# Introduction to Time Series Data

Data can come in many different formats, and many differentshapes and sizes. You've maybe heard of tabular data, a format you may be familiar with from working in something like Excel. 

We will explore two main kinds of tabular data in this module. The first is time series data. Time series data will be *indexed* with a date and time. We'll look a bit more closely at that soon, but for now just think of it as each row having a date or time, rather than a row number.

## Loading Data

One of the most popular packages in Python for working with tabular data is called Pandas. Today we'll get acquainted with Pandas.

The first thing we'll do is `import` the `pandas` package. Convention has us use a shortform name - `pd` - because we'll be using the package so often.

In [None]:
import pandas as pd

And below we'll use pandas' `read_csv()` to load the data into a `DataFrame`. DataFrames are the main data structure in pandas for tabular data, and lots of other programming languages use the concept of a DataFrame too! By convention, you'll often see `df` used as a variable name.

In [None]:
df = pd.read_csv("data/NVDA_2024.csv")

Before we do anything else, it's a good idea to take a look at the DataFrame. Some methods will let us take a closer look at parts of our data. 

In [None]:
# Print the first five rows
print(df.head())

# Print the last 15 rows
print(df.tail(15))


## Looking at data

Other methods and attributes can give us an overview, and give us further insights to our data in general. `shape()` will tell us the number of rows and columns in our data frame, while `info()` will give us some info on the data type (`dtype`) of each column.

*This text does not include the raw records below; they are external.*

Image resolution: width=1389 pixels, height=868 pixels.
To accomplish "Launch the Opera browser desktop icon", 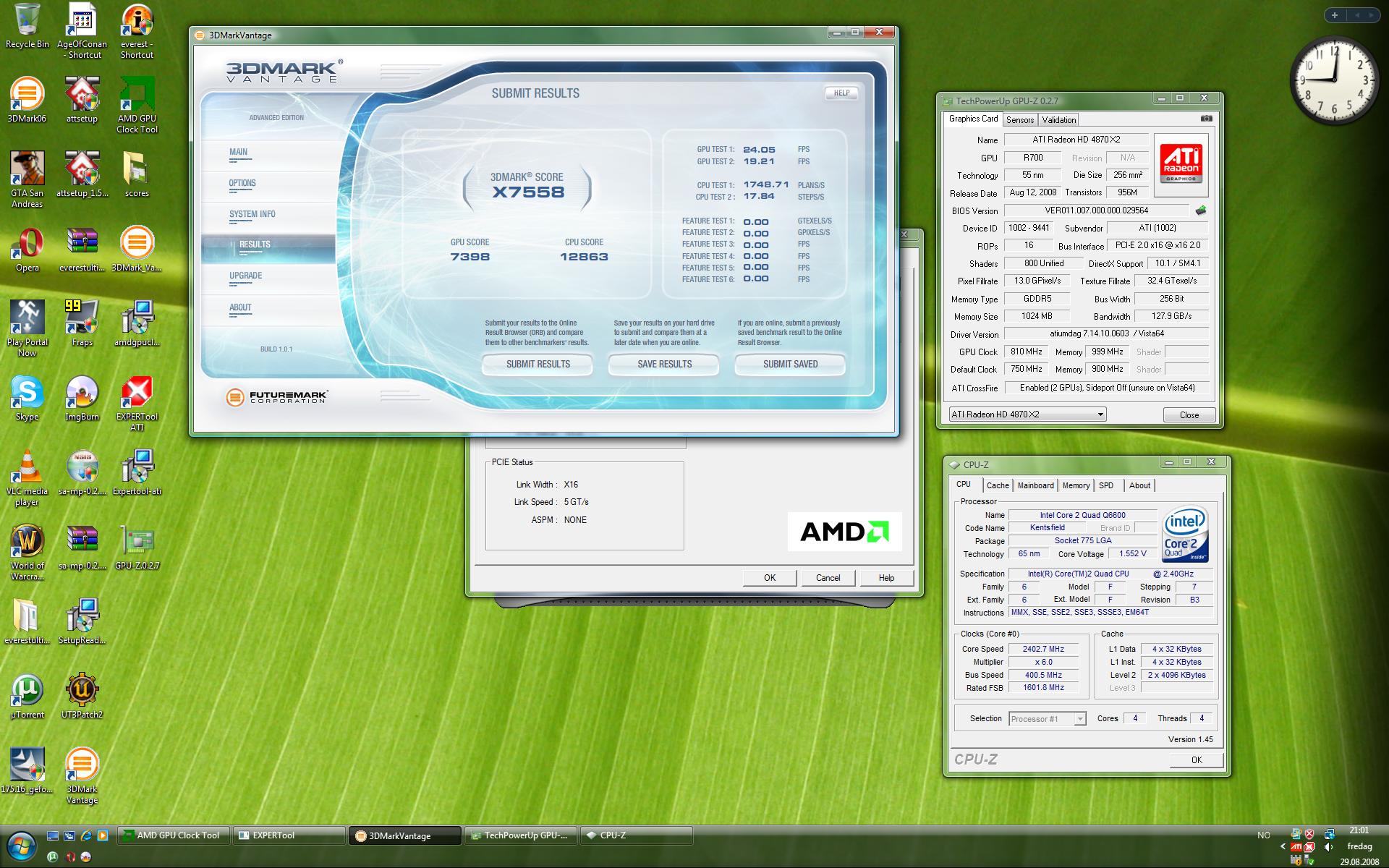I will (27, 244).
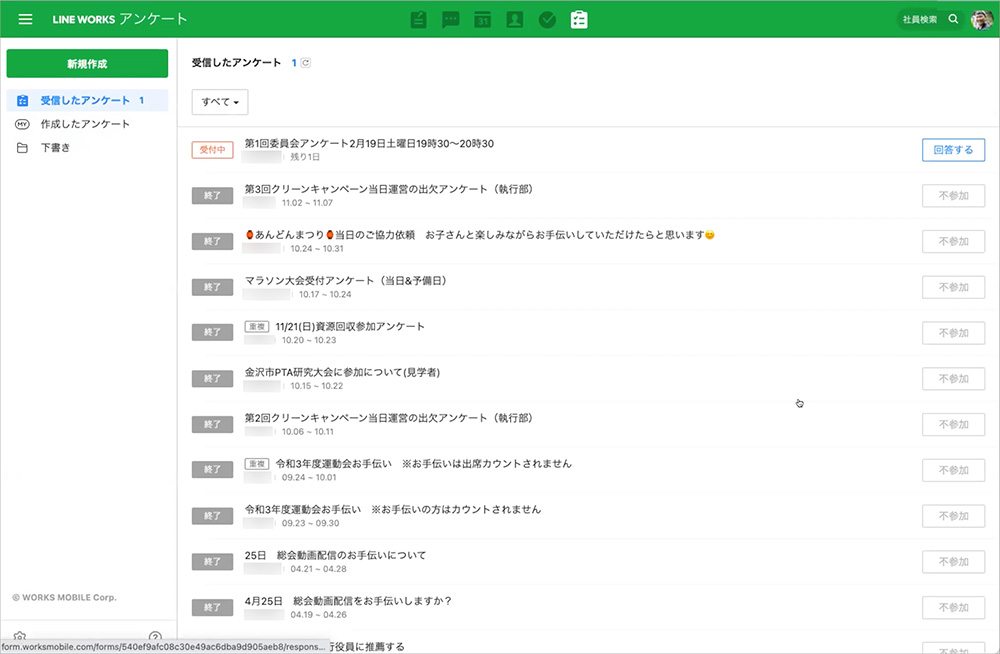
Task: Open the task checkmark icon
Action: click(x=546, y=20)
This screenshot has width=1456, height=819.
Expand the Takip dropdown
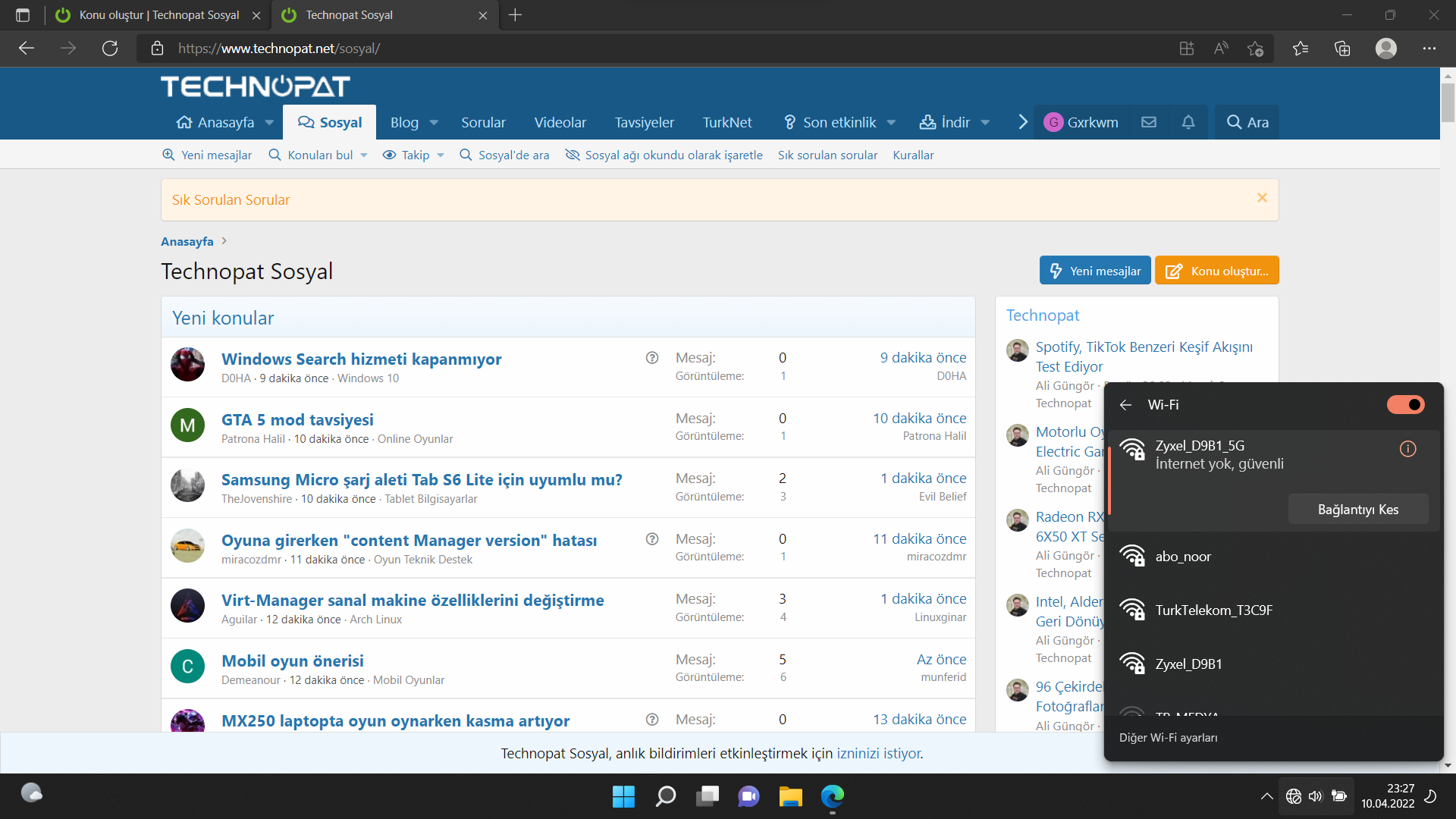[441, 155]
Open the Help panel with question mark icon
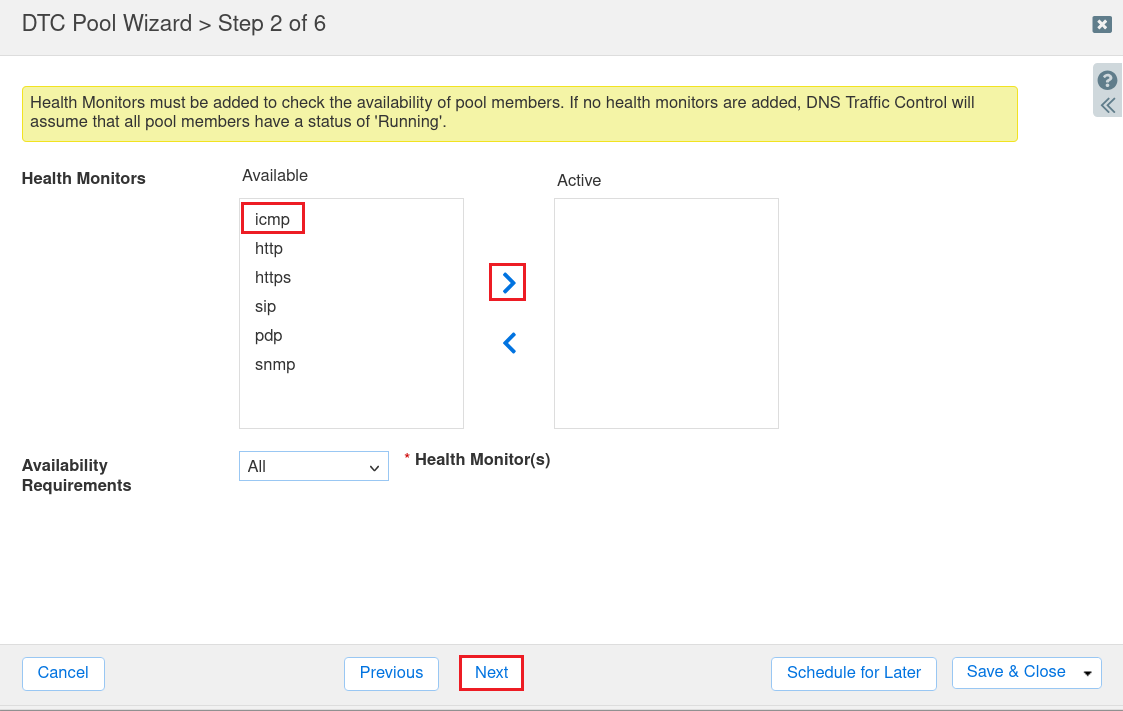 (x=1107, y=79)
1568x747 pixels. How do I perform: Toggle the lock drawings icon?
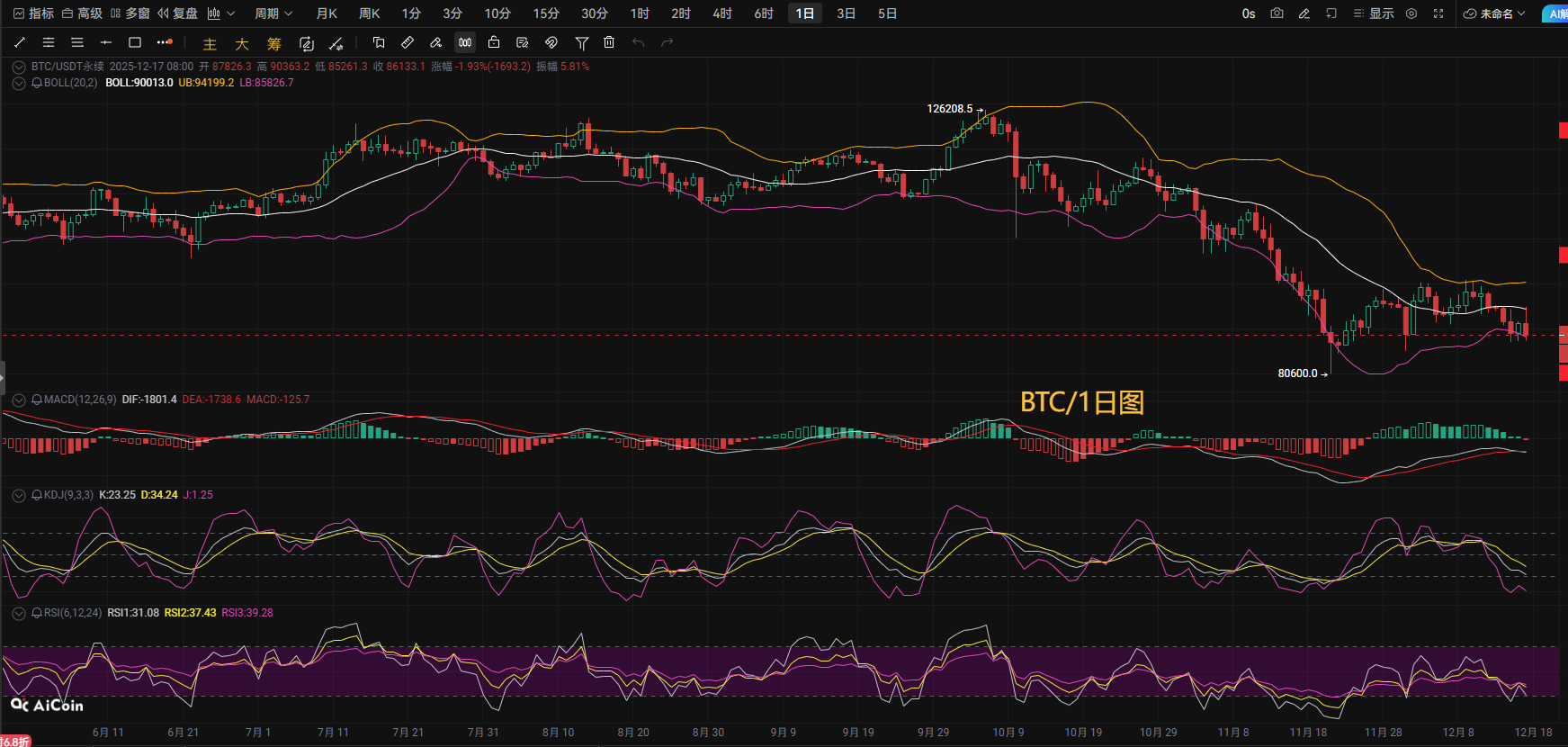(494, 42)
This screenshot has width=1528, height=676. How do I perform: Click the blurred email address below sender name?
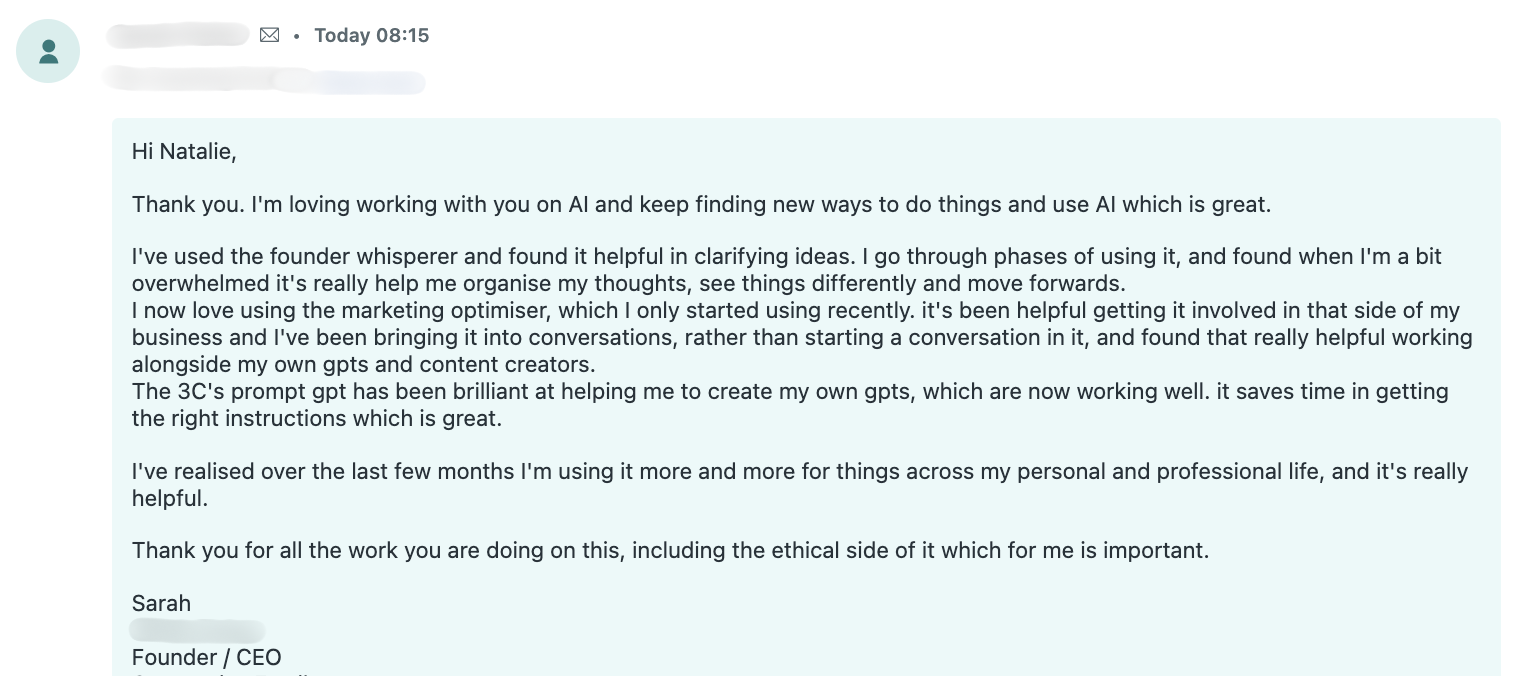(265, 80)
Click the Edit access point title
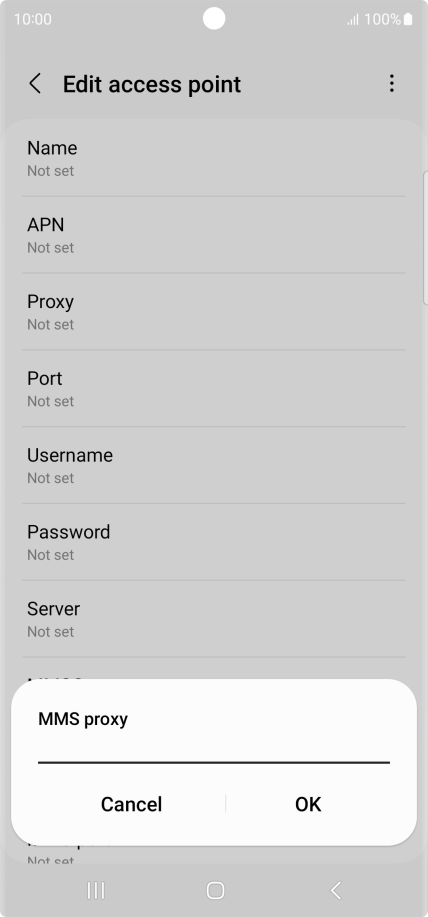 [152, 84]
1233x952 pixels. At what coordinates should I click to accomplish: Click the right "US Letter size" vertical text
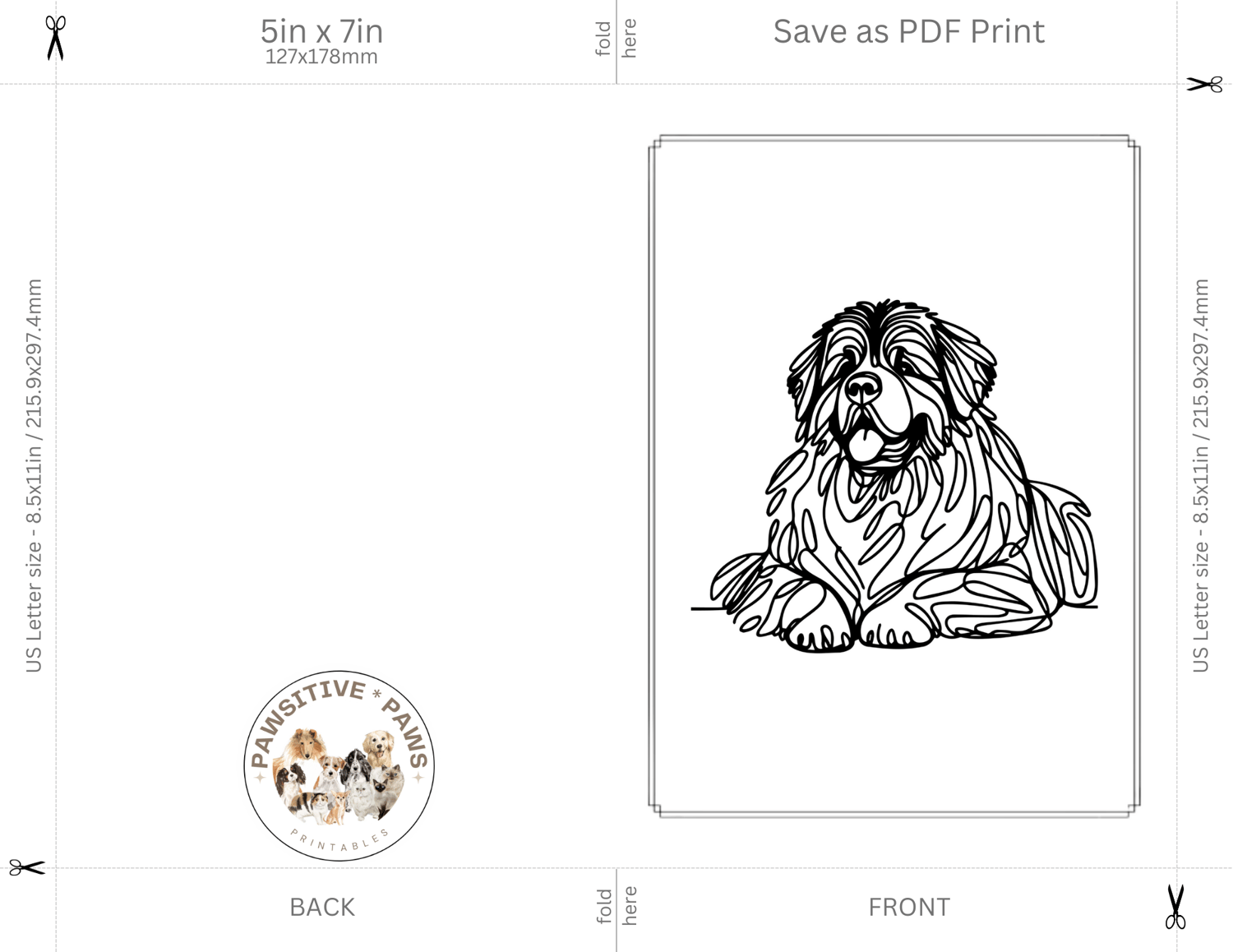pyautogui.click(x=1201, y=475)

You'll notice the types are slightly different from the usual Python types - this is because they belong to the `numpy` package, which sits under the hood of `pandas`. We'll look more at `numpy` tomorrow, but for now here is a word about each of the types in our data frame.

- `float64` - 64-bit floating point (number with a decimal point)
- `int64` - 64-bit integer (whole number)
- `object` - other Python data types (strings in this case)

In [None]:
# Print rows and columns
print("Rows and columns: ", df.shape)

# Print summary info
print("Info")
print(df.info())


For a look at some actual data within the data frame, we can use square bracket notation and `iloc` to access columns and rows. The `i` in `iloc` refers to **integer-based indexing**, so looking at a row or column *number*.

In [None]:
# Access a column
print(df["Close"])

# Access multiple columns
print(df[["Open", "Close"]])

# Access the first row
print(df.iloc[0])

# Access the tenth row and the third column - a specific cell
print(df.iloc[9, 2])

# However, it is preferable to use .iat for single values
print(df.iat[9, 2])


## Filtering Data

In Pandas, we can use a technique known as *boolean indexing* or *masking* to filter rows depending on some condition. We can express conditions using a *boolean expression* or *compound boolean expression* with either `&` (and) *or* `|` (or). These are also called *logical expressions*.

In [None]:
condition = df["Date"] == "2024-08-08" # boolean expression

# Filter for a row
print("Filter for one row:\n", df[condition])

# Filter for rows
df[(df["Date"] > "2024-08-08") & (df["Date"] < "2024-08-18")] # compound


### Exercise: End of Year

Display the data for the entire month of December 2024.

In [None]:
## YOUR CODE GOES HERE

### Exercise: The First Fifty

Display the data for the first fifty (50) days of trading in the period.

In [None]:
## YOUR CODE GOES HERE

### Optional Exercise: Big Days

Display rows where trading volume exceeded 800 000 000.

In [None]:
## YOUR CODE GOES HERE

## Setting the Index

In a DataFrame, each row is assigned a unique index value. By default, this is just a number (starting at 0). When it makes sense, we can choose one of the other columns to be an index. For time series data, where each row represents a different point in time, we'll set our `Date` column as the index. This will make it easier for us to work with the data, and can speed up other operations later on.


In [None]:
# Convert the 'Date' column to a datetime object
df['Date'] = pd.to_datetime(df['Date'])

# Set the 'Date' column as the index
df.set_index('Date', inplace=True)

We convert the 'Date' column to a datetime object because pandas can recognise and efficiently work with datetime objects. We set the `Date` column as the index because in time-series data like ours, operations are time-based.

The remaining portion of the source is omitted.